Arrange all of the rows below as a Markdown table with two columns, No. and Text, giving each row's number and its wording, with blank lines omitted. Leave the pictures out of the table.

══════════════════════════════

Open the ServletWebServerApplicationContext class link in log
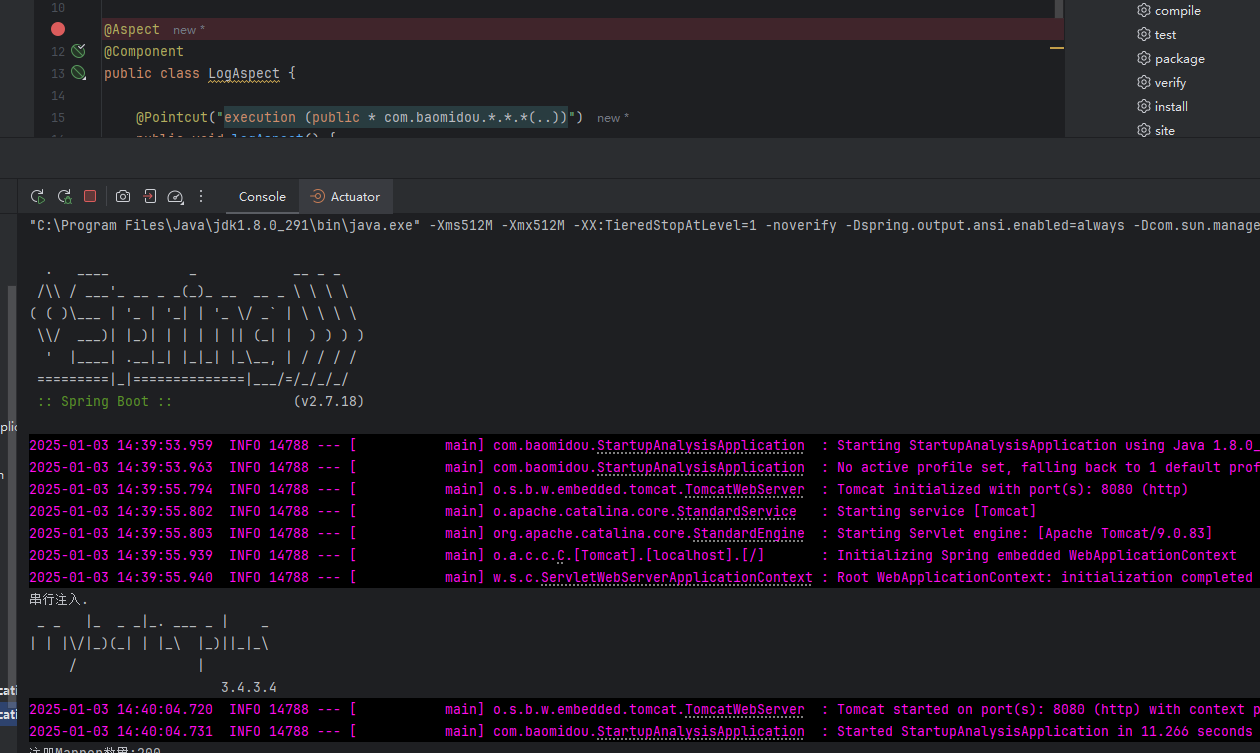 [676, 578]
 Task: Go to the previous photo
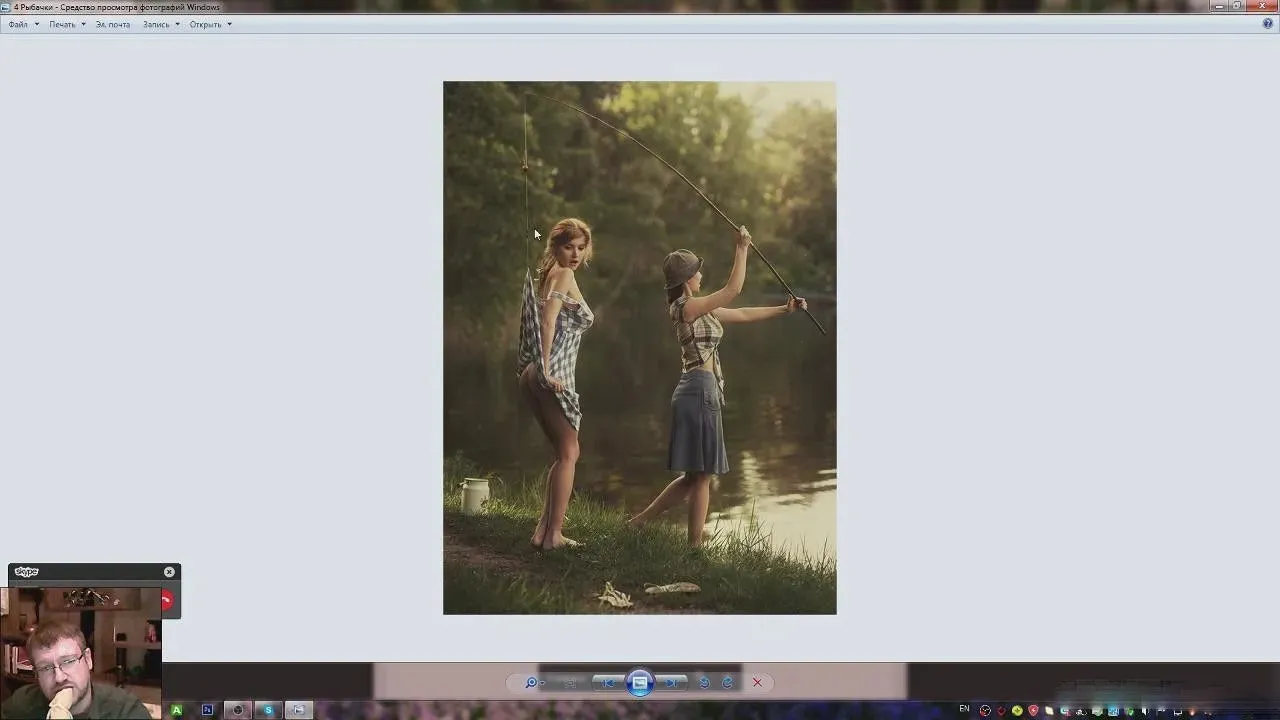pyautogui.click(x=608, y=683)
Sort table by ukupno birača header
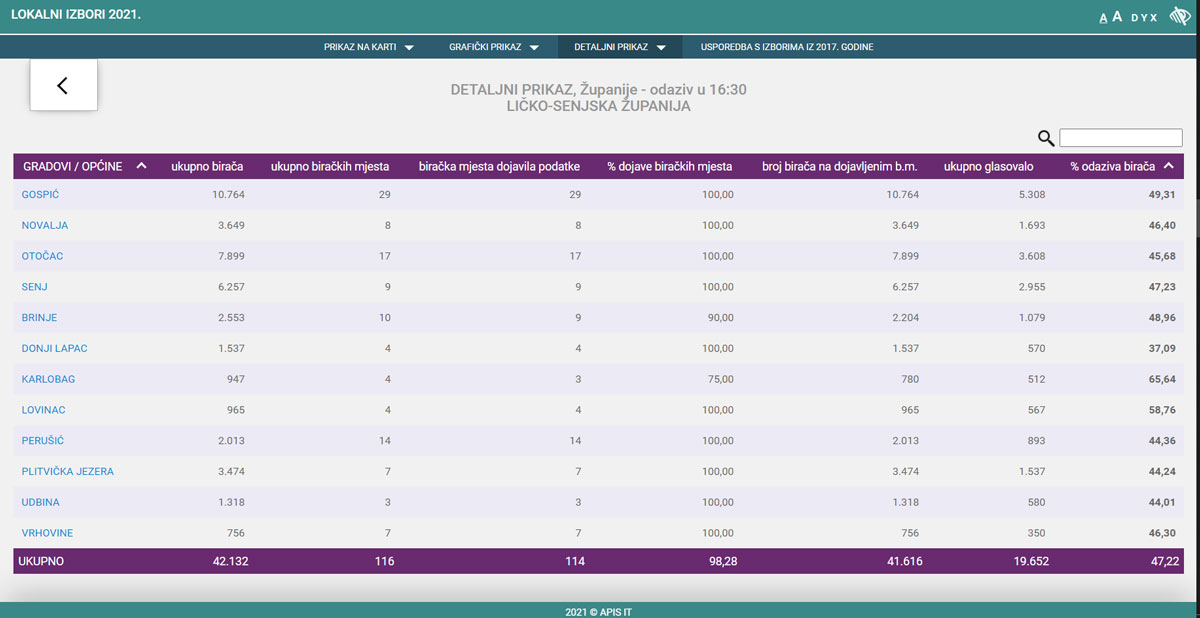 point(207,167)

══════════════════════════════

RESPONSE TO THE TASK:
| No. | Text |
|---|---|
| 1 | Open the ServletWebServerApplicationContext class link in log |
| 2 |  [676, 578] |
| 3 |  Task: Go to the previous photo |
| 4 | pyautogui.click(x=608, y=683) |
| 5 | Sort table by ukupno birača header |
| 6 |  point(207,167) |